Ivan Petrovich Bakayev (; 1887  25 August 1936) was a Russian Bolshevik revolutionary, Soviet politician and statesman. A member of the Left Opposition, he was a defendant at the first Moscow show trials.

Biography 
Bakayev was born into a poor peasant family in Saratov province, Russia, and joined the Russian Social Democratic Labour Party as an 18-year-old, during the 1905 revolution, in Kamyshin - where the local RSDLP branch had not split between Bolsheviks and Mensheviks, as it had in other cities, and where he was one of the organisers of an armed uprising. He joined the Bolsheviks in 1906, and worked for them illegally in Baku, Astrakhan, and, from 1910, in St-Petersburg. He was arrested several times, and spent six years in prison altogether. At the time of the February Revolution, in 1917, he was working as a lathe operator in a factory in Petrograd (St Petersburg). During the October Revolution, he was deputy secretary, and later secretary of the Petrograd Soviet. During the Russian civil war, he was a political commissar with the Red Army on the Ural and Petrograd fronts. In September 1919-August 1920, he chairman of the Petrograd Cheka, then, after the Red Army conquest of Siberia, he headed Cheka in the South-East territory.

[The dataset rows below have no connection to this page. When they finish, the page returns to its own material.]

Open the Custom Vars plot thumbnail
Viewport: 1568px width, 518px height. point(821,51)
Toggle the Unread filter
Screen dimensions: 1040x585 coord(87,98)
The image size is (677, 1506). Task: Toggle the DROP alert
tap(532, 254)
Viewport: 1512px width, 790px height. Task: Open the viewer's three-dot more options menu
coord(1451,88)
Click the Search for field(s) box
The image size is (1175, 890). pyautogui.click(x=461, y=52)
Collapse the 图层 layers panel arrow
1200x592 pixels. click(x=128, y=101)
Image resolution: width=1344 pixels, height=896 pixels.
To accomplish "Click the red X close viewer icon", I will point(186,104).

Persecution of the church 
Bakayev returned to Petrograd in 1922. He took charge of the attempt to force the head of the Russian Orthodox Church, Metropolitan Veniaman (Benjamin) to recognise the pro-Soviet 'Renovationist' church. He supervised the seizure of church property, and ordered the Metropolitan to rescind the excommunication of renovationist priests. When he refused, the Metropolitan was arrested, tried with 10 others, and executed. (In 1992, he was declared a saint.)

Opposition to Stalin 
In 1924-26,  Bakayev was chairman of the Communist Party Control Commission for the Leningrad province. In December 1925, when a rift between the Leningrad party organisation, headed by Grigory Zinoviev, and supported by Lev Kamenev and the centre, controlled by Josif Stalin, Bakayev backed the opposition. He was expelled from the executive of the Central Control Commission on 14 November 1927, and from the Communist Party in December 1927. He then capitulated, along with Zinoviev, Kamenev and the other leaders of the Leningrad opposition, and was readmitted to the communist party in 1928, and held various economic posts.

Arrest and execution 
Bakayev was arrested in December 1934, in the wake of the assassination of Sergey Kirov, with other former members of the Leningrad opposition, but where it was announced that there was  not enough evidence to bring Zinoviev and others before a court, Bakayev was reported to be under 'further investigation'. He was tried in secret, along with Zinoviev and others, on 16 January 1935, and sentenced to eight years in prison. According to one survivor from the Gulag, Bakayev had co-operated with the NKVD, giving evidence against the other accused, for which he was attacked by old comrades after they had been removed to prison in Chelyabinsk. He was brought back to Moscow to be a defendant at the first Moscow show trial, in August 1936, at which Bakayev 'confessed' to being implicated in the Kirov murder, describing himself as "an obedient tool in the hands of Zinoviev and Kamenev (and) an agent of the counter-revolution.". Sentenced to death on 24 August, he was shot the following day.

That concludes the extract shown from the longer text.